Table 2: Key Statistics for DV-World.
| Metric | Value |
|---|---|
| Total Tasks | 260 (100%) |
| - DV-Sheet (Create/Fix/Dash) | 50 / 50 / 30 (50%) |
| - DV-Evolution | 80 (30.8%) |
| - DV-Interact | 50 (19.2%) |
| DV-Sheet: Avg Columns / Rows | 36.53 / 11,583.36 |
| DV-Evolution: Avg Columns / Rows | 58.98 / 52,584.58 |
| DV-Interact: Ambiguities per task | 3.17 |
Error Analysis
- DV-Sheet: Errors are dominated by Data Accuracy (over 50% in Create, ~69% in Fix), followed by Layout Readability and Visual Design issues.

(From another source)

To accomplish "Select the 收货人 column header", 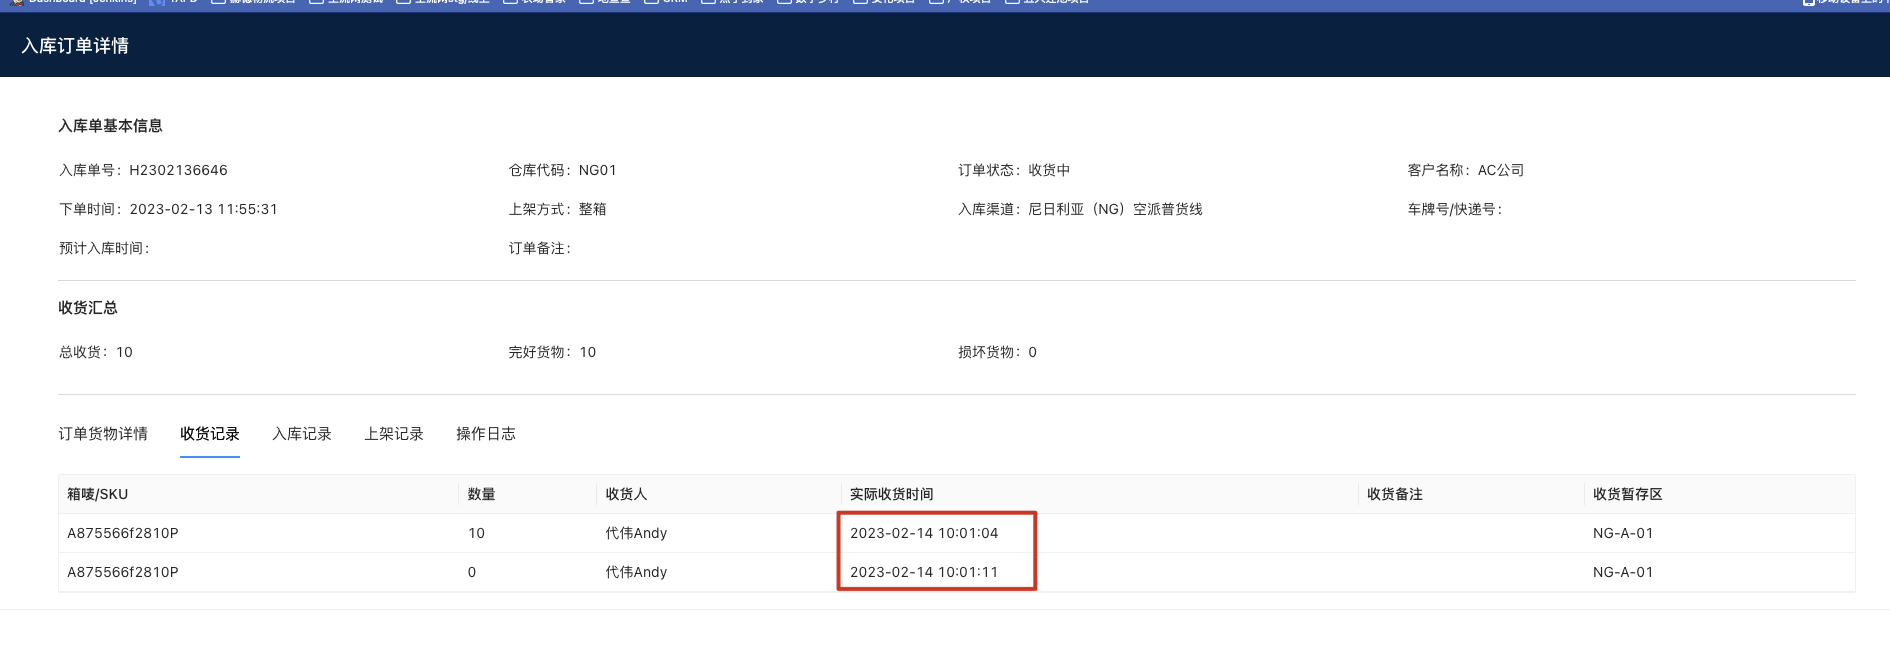I will 627,494.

- DV-Evol: Errors are primarily Layout & Readability (42.43% on average) and Data Consistency (31.98%), with Visual Style being less problematic (25.59%).
- DV-Inter: Failures are primarily driven by the Cognitive-Execution Gap (38.44% avg), where clarified intent fails to produce grounded results. Interactive Avoidance and Inquiry Deficit are also major bottlenecks.
Theoretical and Practical Implications
- Theoretical: DV-World establishes a new paradigm for evaluating DV agents, shifting focus from isolated code generation to integrated lifecycle management encompassing environmental mastery, semantic portability, and proactive alignment. It provides a structured taxonomy of real-world challenges (e.g., fix types, ambiguity points).
- Practical: The benchmark exposes critical weaknesses in current agents, guiding research and development towards:
- Improving native object model understanding and data binding reliability.
- Enhancing cross-framework semantic transfer and design preservation.
- Developing robust interactive reasoning and clarification strategies.
- The hybrid evaluation framework (MLLM-judge + data fidelity checks) offers a reproducible and human-aligned method for assessing complex, open-ended visualization tasks.
Conclusion
DV-World provides a comprehensive, realistic benchmark for evaluating Data Visualization agents across the full professional lifecycle. Results demonstrate that even state-of-the-art models are ill-equipped for the complexities of real-world visualization, struggling with error correction, faithful data binding, consistent evolution, and intent alignment. By combining rubric-based judgments with quantitative checks and interaction metrics, DV-World enables detailed diagnosis and progress tracking. It establishes a standardized yardstick to quantify and accelerate progress toward reliable, versatile DV agents capable of handling enterprise-level workflows. Future work involves expanding the benchmark and exploring agent architectures that integrate the environmental, evolutionary, and interactive capabilities highlighted as essential by DV-World.